Rows showing where targets appear:
◇ ◇ ◇ ◇ ◇

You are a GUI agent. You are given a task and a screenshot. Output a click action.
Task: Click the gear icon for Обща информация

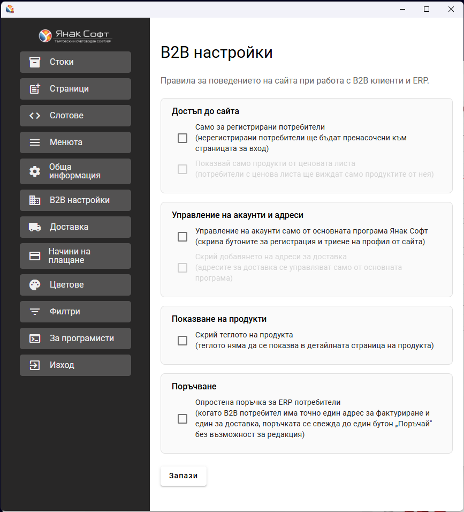[35, 171]
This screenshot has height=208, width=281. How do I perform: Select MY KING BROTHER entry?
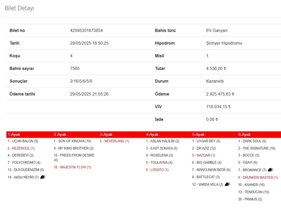click(x=74, y=148)

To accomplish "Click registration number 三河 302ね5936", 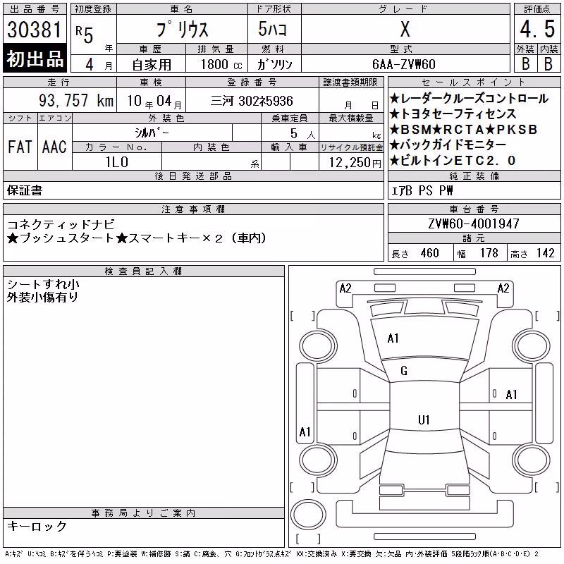I will pos(252,101).
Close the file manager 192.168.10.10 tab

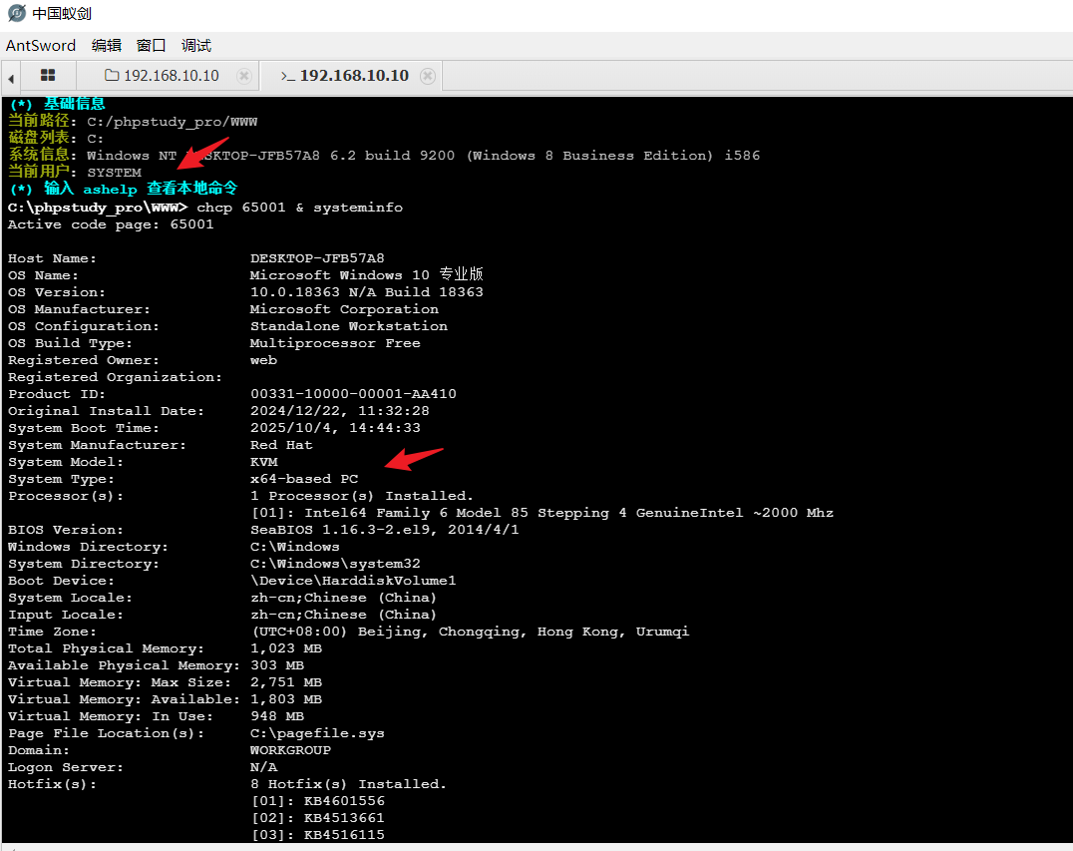point(243,76)
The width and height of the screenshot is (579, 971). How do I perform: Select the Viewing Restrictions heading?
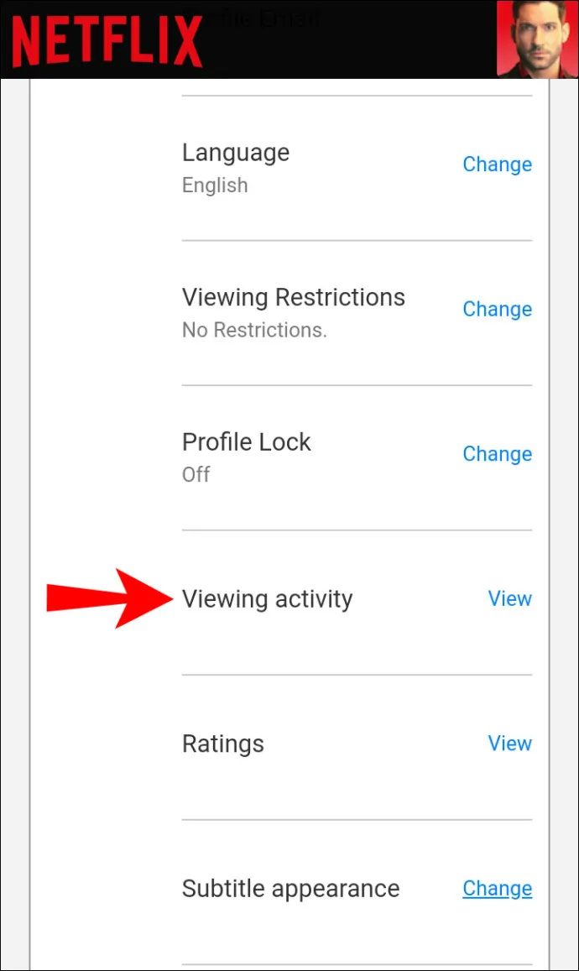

◇ ◇ ◇ ◇ ◇

▸ What is expected
Retype everything from the line containing "Close the file manager 192.168.10.10 tab" down to the end of the items, leaving the pictures out.

▸ Exercise response
Close the file manager 192.168.10.10 tab

point(243,76)
The width and height of the screenshot is (579, 971). How do I perform: Select the Viewing Restrictions heading?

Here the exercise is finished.